Task directions
Would you print, word for word, only the lines running from the line with "Instruction: Select the" to the last line of the entries, without the pictures?

Provided data
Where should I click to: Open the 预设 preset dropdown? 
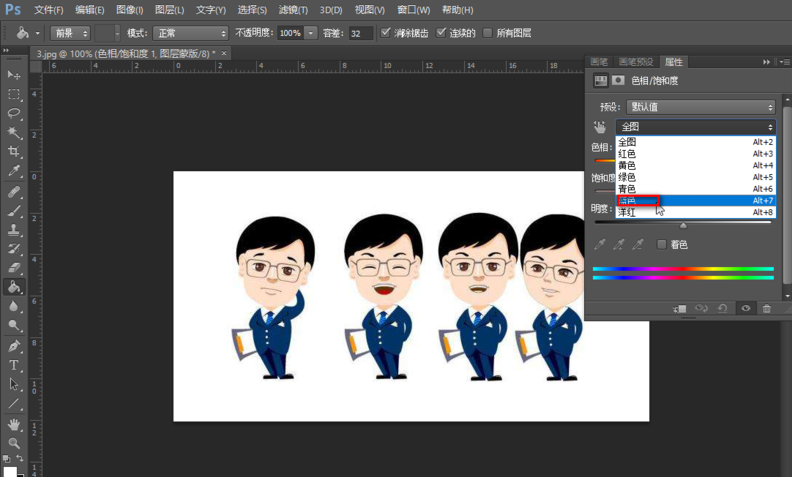tap(701, 107)
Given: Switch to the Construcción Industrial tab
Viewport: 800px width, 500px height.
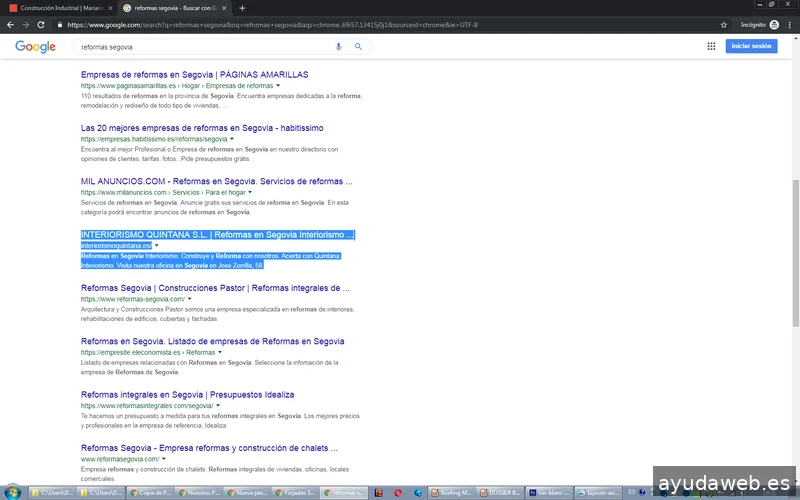Looking at the screenshot, I should point(55,8).
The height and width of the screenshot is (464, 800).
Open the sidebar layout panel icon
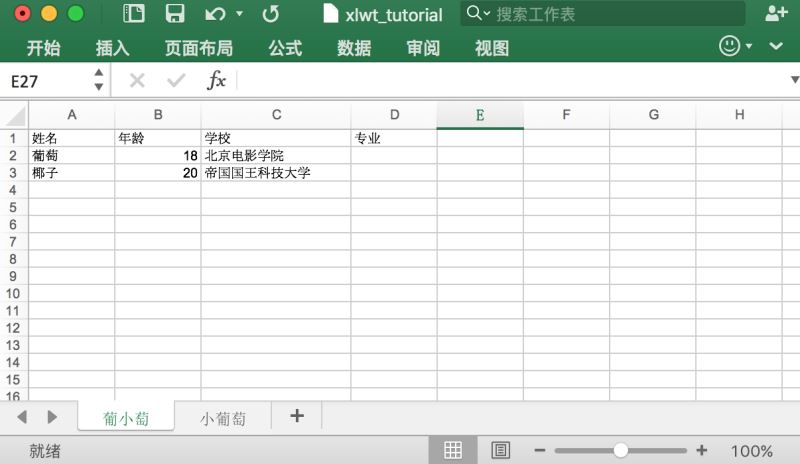pos(134,14)
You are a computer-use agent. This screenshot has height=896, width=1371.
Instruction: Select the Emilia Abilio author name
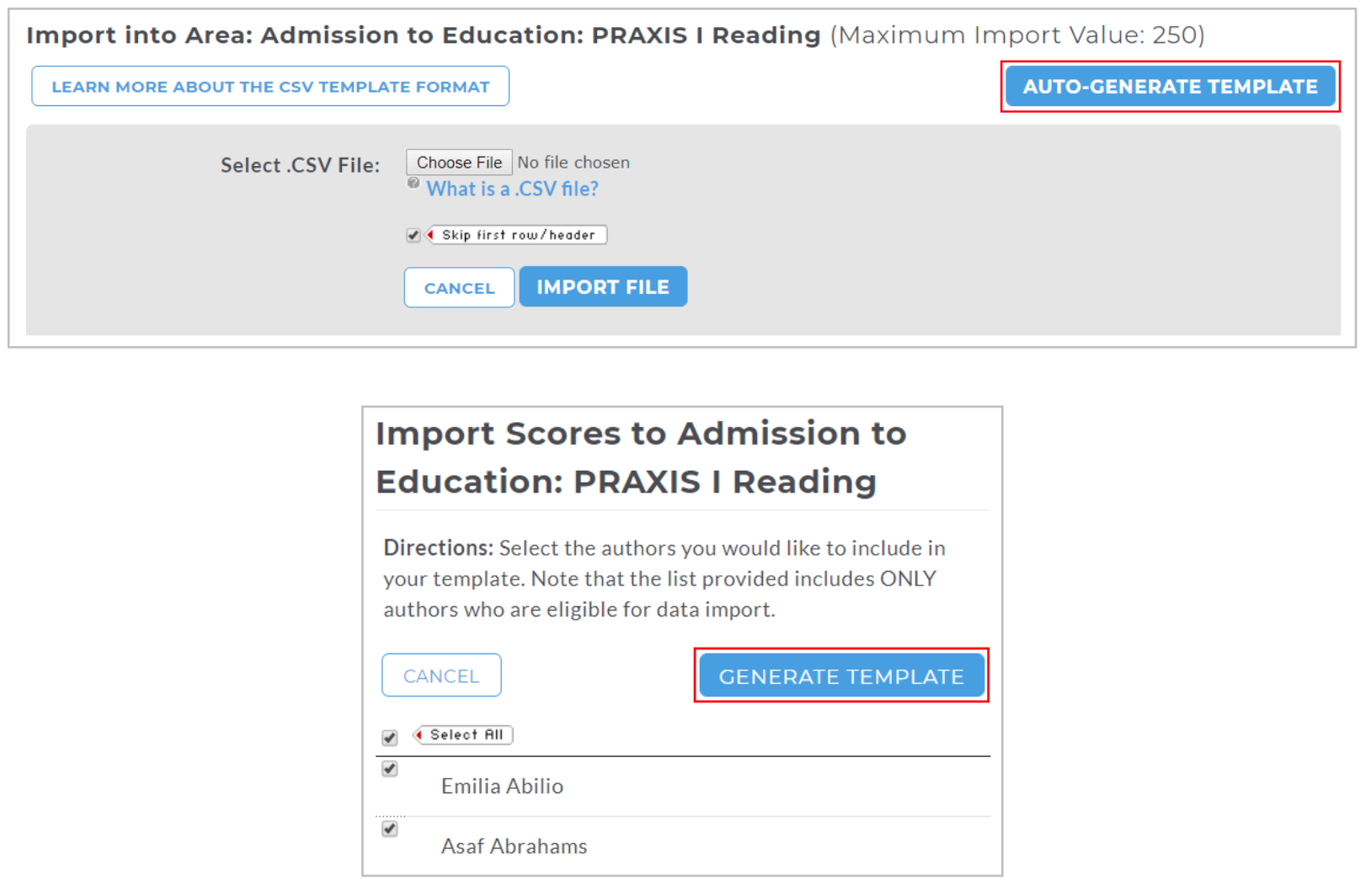502,786
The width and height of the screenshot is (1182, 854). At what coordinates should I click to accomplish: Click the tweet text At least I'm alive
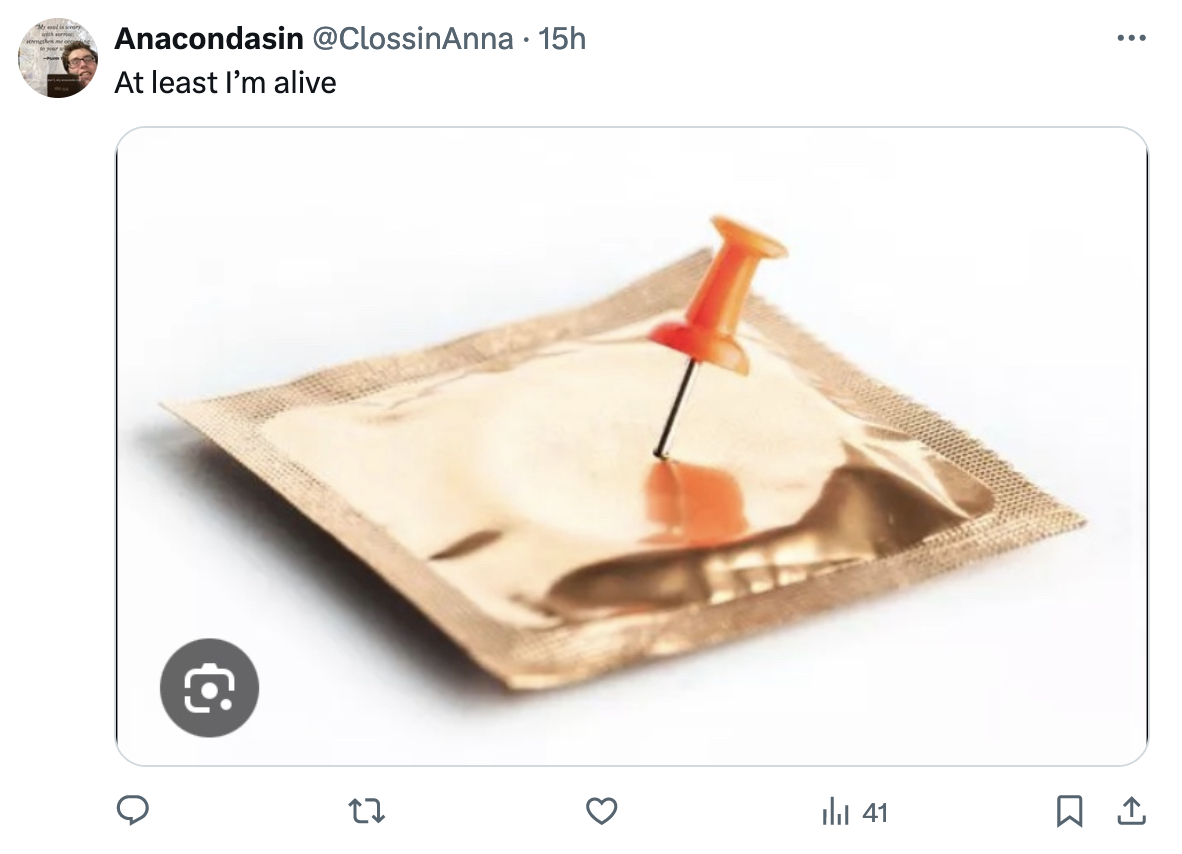(x=225, y=83)
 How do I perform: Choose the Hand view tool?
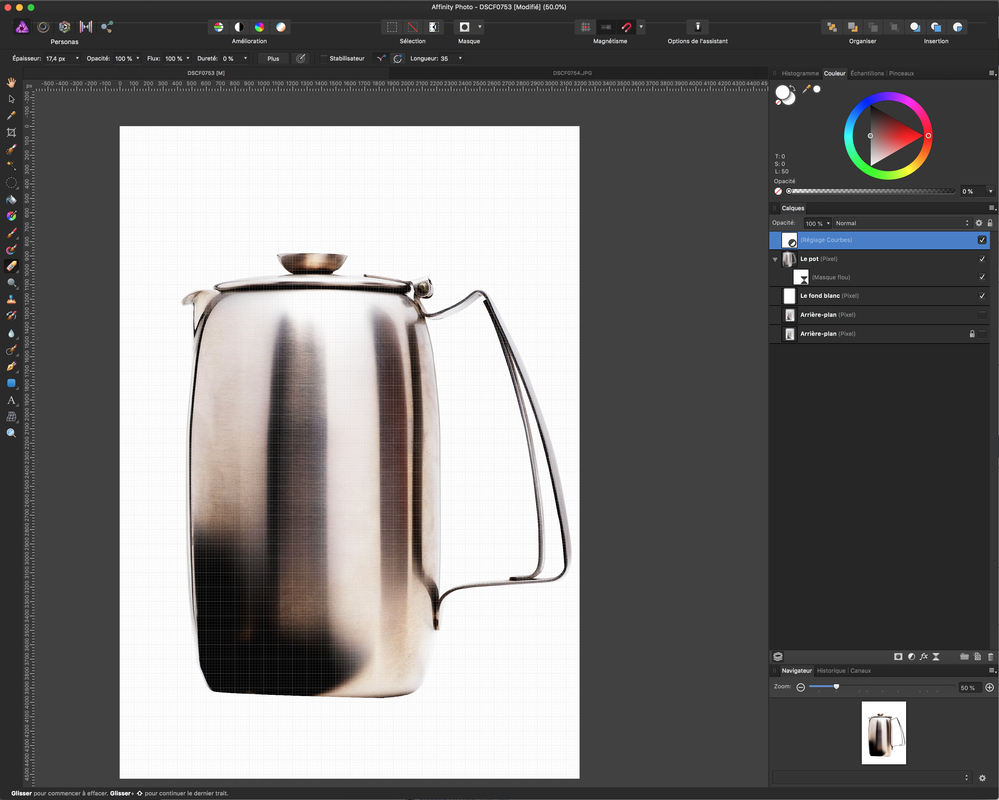tap(11, 82)

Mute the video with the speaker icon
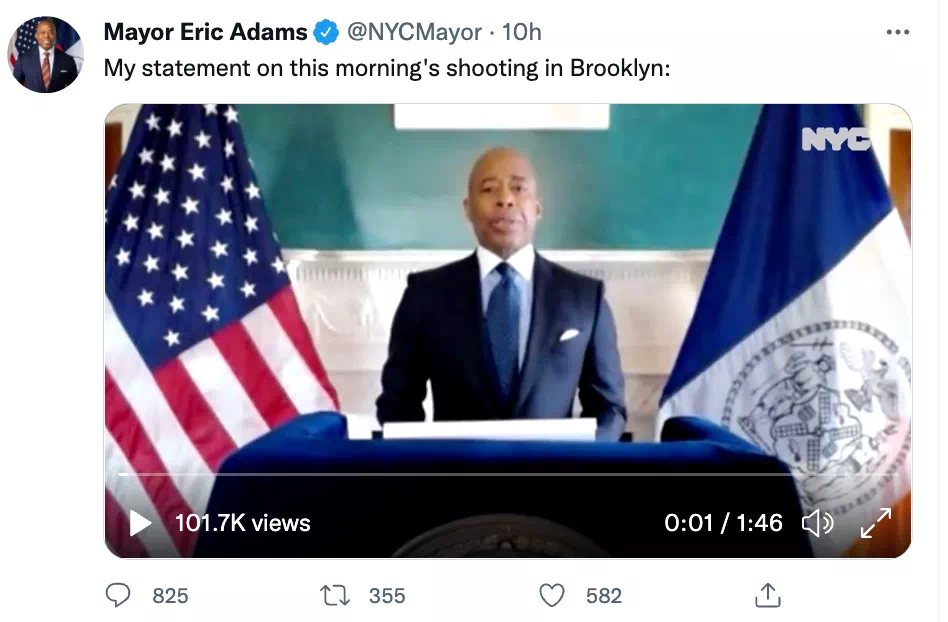(817, 523)
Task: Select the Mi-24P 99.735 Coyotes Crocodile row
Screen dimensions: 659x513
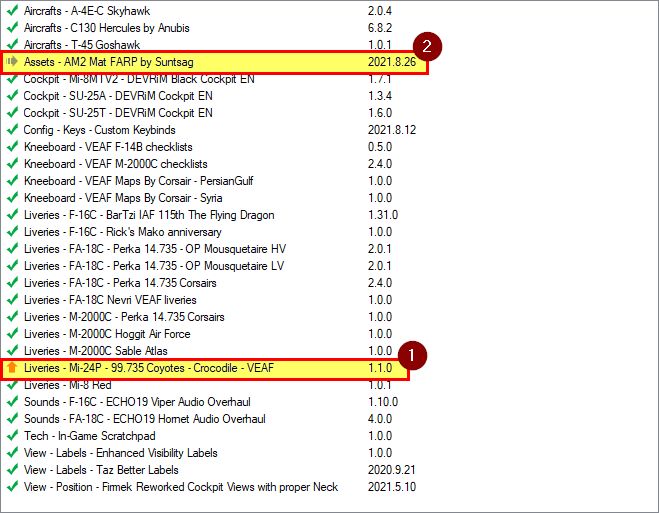Action: coord(148,369)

Written response
Instruction: Select the Emilia Abilio author name
502,786
The width and height of the screenshot is (1182, 854). At what coordinates should I click to accomplish: Click the tweet text At least I'm alive
(x=225, y=83)
 How do I perform: Choose the Hand view tool?
tap(11, 82)

Mute the video with the speaker icon
(817, 523)
Task: Select the Mi-24P 99.735 Coyotes Crocodile row
Screen dimensions: 659x513
Action: coord(148,369)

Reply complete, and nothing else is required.